- Venue: Volkstheater, Vienna, Austria
- Founded: 2010
- Founder: Vlad Gozman
- Area: Austria
- Activity: Conference
- Website: www.tedxvienna.at

= TEDxVienna =

TEDxVienna is an independent TEDx event founded in 2010 by Vlad Gozman, a Romanian entrepreneur. This initiative is independently organized by a group of entrepreneurs, artists, philanthropists, and educators, and incorporated as a non-profit NGO. The curators and organizers of the past events have been led by Gozman and his co-curator Alina Nikolaou according to TED philosophy. Gozman is a Romanian entrepreneur and founder of software as a service company involve.me.

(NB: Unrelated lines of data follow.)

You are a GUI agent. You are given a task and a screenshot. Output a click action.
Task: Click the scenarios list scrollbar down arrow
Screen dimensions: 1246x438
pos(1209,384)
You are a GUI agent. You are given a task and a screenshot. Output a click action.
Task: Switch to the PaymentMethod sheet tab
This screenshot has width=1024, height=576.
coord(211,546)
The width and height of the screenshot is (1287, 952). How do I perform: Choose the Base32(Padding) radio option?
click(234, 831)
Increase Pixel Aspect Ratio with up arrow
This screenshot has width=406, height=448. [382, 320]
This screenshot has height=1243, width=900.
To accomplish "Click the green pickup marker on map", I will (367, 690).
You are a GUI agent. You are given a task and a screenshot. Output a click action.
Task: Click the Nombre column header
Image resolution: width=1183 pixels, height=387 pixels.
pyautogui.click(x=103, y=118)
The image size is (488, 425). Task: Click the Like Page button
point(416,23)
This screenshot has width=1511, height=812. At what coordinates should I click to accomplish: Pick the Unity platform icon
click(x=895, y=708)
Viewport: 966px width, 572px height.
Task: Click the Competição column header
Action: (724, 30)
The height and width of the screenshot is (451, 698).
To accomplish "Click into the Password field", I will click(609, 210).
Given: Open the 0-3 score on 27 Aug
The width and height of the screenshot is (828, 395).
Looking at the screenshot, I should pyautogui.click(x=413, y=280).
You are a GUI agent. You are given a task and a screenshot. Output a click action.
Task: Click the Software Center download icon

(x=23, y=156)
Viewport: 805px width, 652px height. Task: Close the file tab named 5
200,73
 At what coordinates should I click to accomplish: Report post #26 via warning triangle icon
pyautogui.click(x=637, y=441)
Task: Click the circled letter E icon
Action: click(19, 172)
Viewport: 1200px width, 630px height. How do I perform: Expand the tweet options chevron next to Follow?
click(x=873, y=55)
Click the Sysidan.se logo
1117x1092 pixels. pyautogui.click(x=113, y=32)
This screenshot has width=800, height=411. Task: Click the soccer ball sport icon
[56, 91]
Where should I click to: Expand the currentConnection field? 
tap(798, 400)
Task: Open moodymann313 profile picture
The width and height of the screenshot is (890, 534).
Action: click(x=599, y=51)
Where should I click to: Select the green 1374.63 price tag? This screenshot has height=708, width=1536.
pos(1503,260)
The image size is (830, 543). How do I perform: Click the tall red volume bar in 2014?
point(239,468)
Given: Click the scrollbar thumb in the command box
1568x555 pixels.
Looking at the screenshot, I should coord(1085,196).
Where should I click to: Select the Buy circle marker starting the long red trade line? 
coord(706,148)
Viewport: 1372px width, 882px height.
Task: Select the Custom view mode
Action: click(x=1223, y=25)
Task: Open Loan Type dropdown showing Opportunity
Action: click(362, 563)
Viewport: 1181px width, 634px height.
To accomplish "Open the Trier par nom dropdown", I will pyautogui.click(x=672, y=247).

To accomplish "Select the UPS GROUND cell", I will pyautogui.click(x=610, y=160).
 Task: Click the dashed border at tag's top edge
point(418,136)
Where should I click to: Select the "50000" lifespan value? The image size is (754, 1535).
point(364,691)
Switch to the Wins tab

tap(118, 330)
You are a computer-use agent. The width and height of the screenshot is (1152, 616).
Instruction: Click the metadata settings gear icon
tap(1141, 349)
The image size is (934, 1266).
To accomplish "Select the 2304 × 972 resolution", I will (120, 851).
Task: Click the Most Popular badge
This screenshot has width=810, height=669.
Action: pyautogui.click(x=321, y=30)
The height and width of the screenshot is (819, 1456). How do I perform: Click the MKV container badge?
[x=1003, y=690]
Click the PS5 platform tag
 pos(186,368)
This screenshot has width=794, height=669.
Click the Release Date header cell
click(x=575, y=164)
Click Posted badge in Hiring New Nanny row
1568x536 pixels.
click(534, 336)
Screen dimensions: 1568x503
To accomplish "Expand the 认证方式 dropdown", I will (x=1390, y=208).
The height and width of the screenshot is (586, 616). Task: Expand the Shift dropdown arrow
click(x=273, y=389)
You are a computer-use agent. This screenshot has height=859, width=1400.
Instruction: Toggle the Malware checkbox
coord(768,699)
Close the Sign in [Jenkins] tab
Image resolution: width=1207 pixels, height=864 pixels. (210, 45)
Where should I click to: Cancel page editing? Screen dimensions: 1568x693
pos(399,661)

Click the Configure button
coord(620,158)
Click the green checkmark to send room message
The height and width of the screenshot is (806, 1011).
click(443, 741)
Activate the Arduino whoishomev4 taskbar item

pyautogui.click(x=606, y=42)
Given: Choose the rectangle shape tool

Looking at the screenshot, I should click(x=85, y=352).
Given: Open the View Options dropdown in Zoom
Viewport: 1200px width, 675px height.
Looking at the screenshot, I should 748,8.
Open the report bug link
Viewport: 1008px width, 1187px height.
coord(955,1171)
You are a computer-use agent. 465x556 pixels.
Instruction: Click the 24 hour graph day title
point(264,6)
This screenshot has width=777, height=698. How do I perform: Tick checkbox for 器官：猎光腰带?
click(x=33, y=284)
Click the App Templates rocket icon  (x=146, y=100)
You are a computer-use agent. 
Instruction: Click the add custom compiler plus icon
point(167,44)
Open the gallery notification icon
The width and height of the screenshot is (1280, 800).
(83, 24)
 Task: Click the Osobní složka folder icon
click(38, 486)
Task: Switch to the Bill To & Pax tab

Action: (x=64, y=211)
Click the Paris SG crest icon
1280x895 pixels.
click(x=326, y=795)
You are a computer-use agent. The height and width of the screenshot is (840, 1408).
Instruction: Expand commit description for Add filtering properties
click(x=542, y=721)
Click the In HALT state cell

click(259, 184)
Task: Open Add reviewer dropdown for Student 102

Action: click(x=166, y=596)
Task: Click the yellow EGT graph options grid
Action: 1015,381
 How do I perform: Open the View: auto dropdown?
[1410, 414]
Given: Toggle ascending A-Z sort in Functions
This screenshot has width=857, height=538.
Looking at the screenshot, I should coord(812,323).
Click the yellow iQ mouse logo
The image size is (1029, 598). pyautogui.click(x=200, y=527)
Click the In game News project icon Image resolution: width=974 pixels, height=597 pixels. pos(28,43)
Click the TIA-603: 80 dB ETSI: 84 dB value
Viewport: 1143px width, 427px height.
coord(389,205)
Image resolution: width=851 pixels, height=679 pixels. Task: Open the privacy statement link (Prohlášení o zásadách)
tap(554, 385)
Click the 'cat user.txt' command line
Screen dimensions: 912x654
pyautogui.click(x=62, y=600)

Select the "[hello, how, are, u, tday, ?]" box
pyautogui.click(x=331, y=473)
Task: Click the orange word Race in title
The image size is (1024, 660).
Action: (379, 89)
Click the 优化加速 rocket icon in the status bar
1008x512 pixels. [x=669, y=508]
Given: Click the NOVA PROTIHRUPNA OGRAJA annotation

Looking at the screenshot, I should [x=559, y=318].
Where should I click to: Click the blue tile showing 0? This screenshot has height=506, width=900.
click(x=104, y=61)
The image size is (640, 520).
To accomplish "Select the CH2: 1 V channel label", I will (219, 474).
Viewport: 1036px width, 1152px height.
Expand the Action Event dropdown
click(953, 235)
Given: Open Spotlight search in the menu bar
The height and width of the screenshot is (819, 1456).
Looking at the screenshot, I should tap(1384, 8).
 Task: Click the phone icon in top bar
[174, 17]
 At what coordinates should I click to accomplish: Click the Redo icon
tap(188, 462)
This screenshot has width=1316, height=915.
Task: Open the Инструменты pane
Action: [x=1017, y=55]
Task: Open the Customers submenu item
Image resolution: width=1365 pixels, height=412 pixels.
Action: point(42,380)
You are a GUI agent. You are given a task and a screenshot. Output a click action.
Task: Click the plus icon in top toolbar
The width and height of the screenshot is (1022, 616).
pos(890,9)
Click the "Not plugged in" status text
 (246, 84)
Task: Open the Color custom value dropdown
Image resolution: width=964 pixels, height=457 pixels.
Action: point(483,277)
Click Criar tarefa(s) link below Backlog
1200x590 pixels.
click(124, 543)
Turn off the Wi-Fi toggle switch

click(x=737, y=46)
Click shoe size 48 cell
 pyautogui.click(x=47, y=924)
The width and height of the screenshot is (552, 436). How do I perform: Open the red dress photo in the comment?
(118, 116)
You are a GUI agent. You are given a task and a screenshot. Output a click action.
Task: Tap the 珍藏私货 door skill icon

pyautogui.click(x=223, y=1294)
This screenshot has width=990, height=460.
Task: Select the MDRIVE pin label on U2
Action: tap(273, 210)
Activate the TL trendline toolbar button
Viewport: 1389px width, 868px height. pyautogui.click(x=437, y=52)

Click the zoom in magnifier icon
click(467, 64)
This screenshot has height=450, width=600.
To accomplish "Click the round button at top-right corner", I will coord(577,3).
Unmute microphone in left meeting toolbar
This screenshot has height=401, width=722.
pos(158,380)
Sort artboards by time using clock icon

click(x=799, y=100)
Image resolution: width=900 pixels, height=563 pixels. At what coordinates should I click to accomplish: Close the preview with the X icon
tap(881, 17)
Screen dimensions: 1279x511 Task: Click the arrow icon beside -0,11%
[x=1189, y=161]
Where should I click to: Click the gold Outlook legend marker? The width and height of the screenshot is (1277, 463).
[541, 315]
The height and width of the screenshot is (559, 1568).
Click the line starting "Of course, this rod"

Many of the talks and performances presented at TEDxVienna had international resonance.

Prominent speakers included, Jocelyn Bell Burnell, Adrian Raine, Ron Haviv, Johannes Grenzfurthner of monochrom, Jeffrey Kluger, Jasmin Hagendorfer, Kevin Lieber of Vsauce, Julia Dujmovits, Gurit Birnbaum,
Leslie Scott.

TEDxVienna is being held annually at the Volkstheater in Vienna, one of the biggest theaters in Austria, which seats over 800 people.

The team behind TEDxVienna also organizes TEDAI Vienna, an annual event and the only official TED conference on artificial intelligence held outside North America.